• [WORK REQUIRED] For the entries below, say how many lines hold the word "Expand", with the number as the only reply.

*****

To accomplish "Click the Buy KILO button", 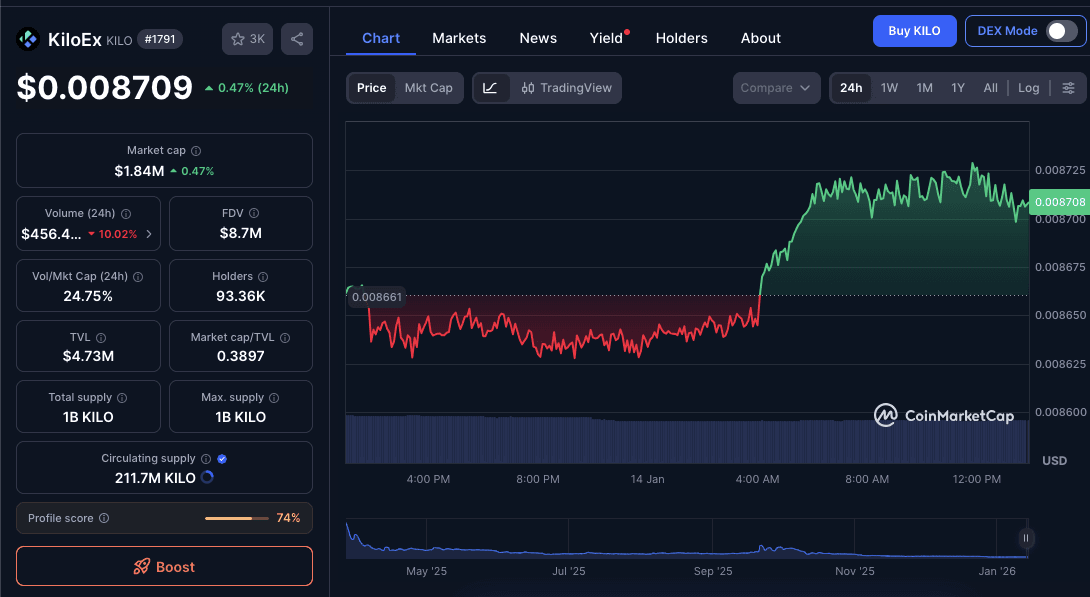I will pos(914,31).
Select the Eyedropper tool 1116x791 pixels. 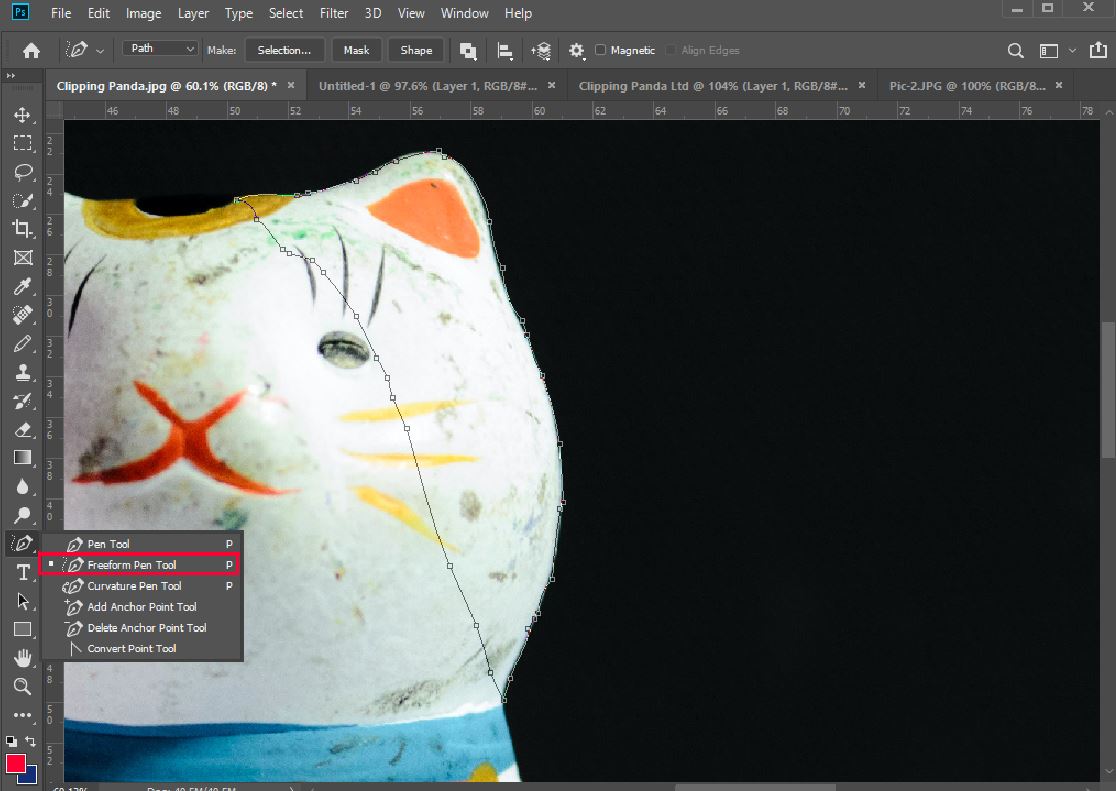click(x=22, y=286)
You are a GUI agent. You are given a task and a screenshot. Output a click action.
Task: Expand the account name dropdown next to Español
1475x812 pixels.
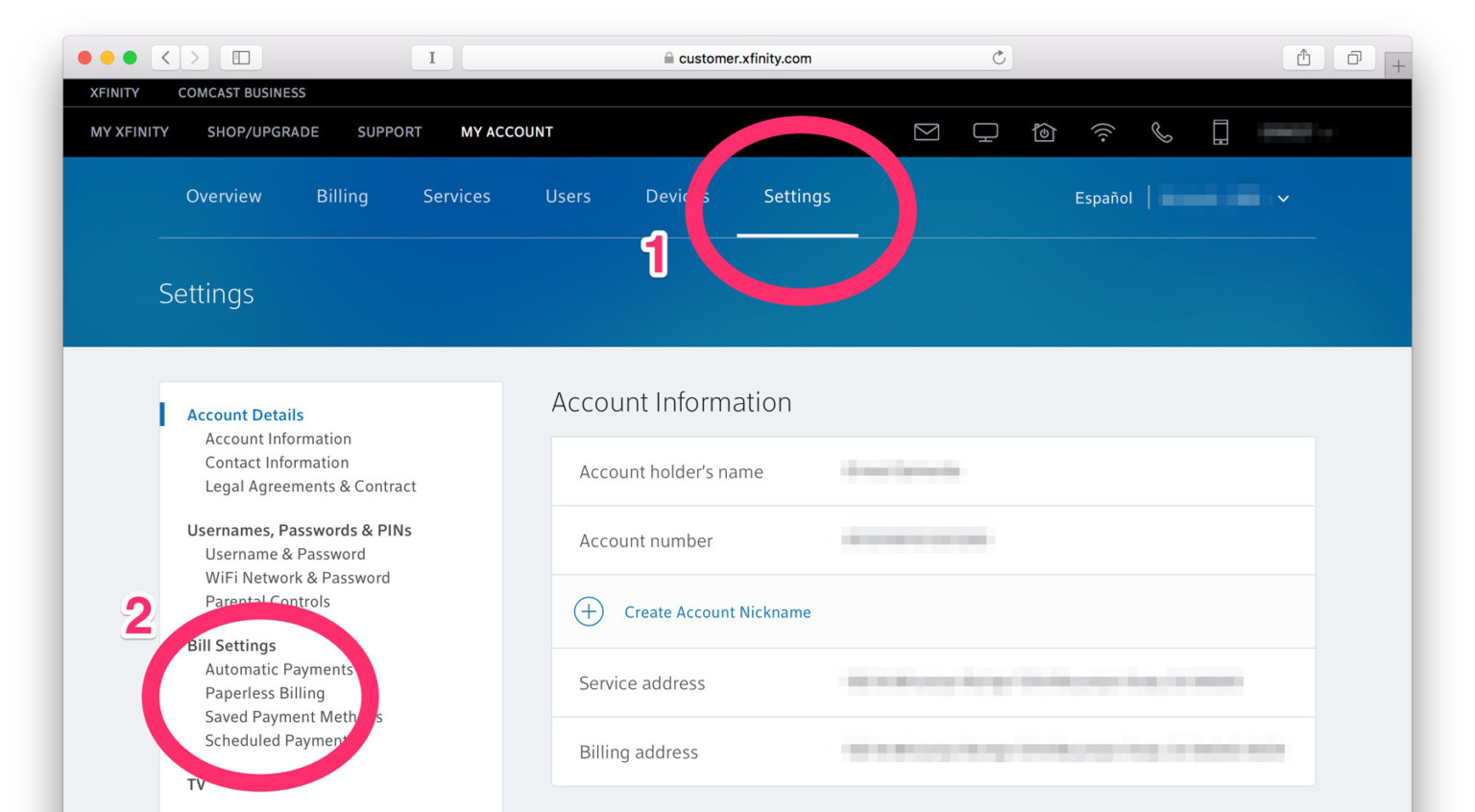pos(1284,199)
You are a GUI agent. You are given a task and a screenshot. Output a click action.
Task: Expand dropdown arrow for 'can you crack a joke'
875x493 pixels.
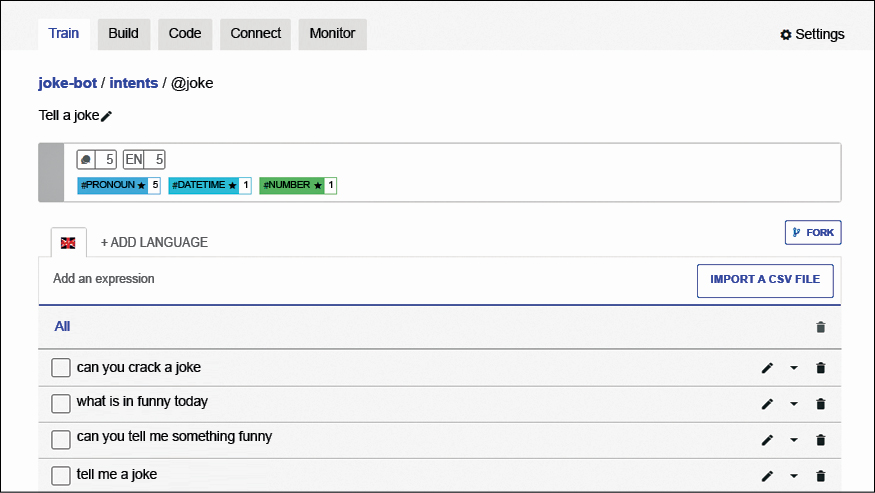(x=794, y=368)
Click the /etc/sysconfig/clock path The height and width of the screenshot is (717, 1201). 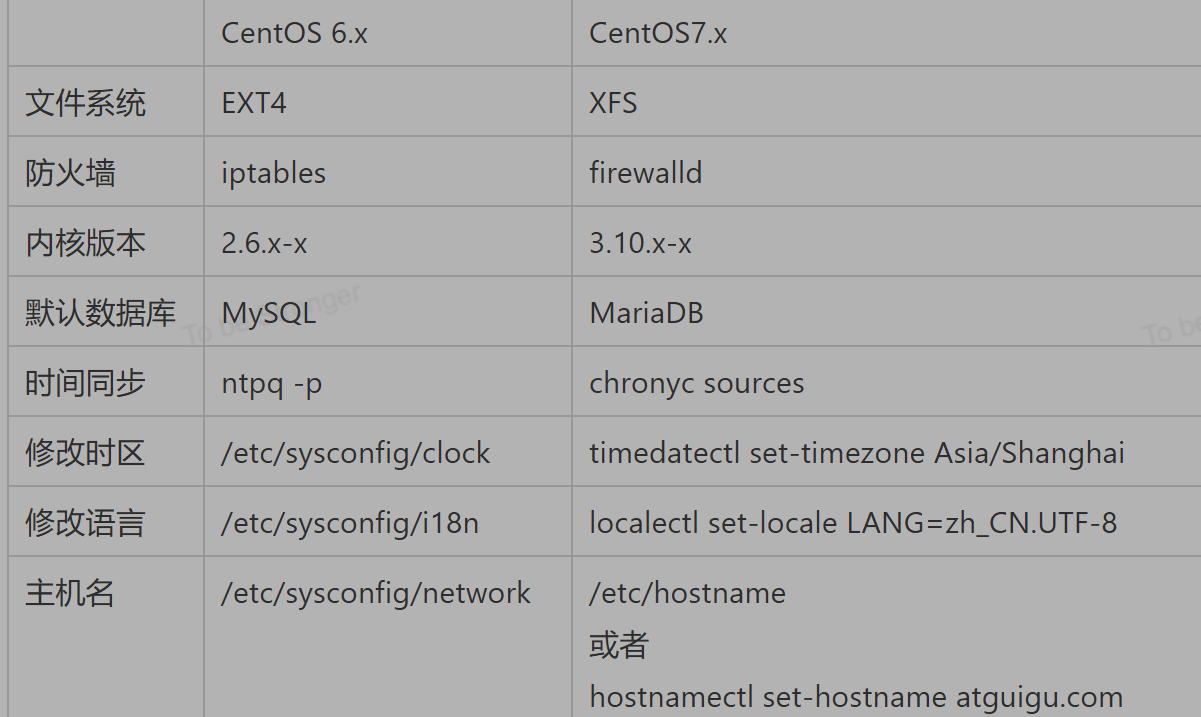pos(355,453)
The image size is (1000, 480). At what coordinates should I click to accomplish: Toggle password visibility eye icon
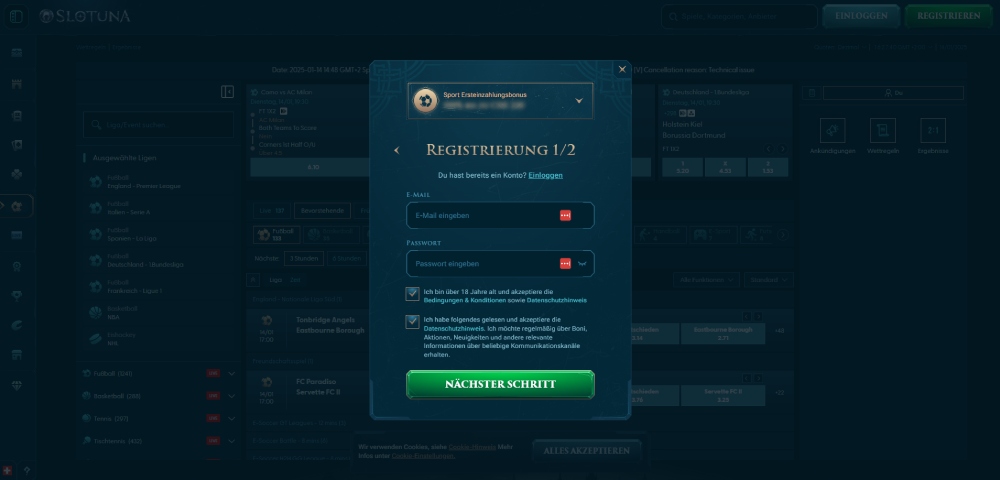point(583,264)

*****

• [FINAL ANSWER] 2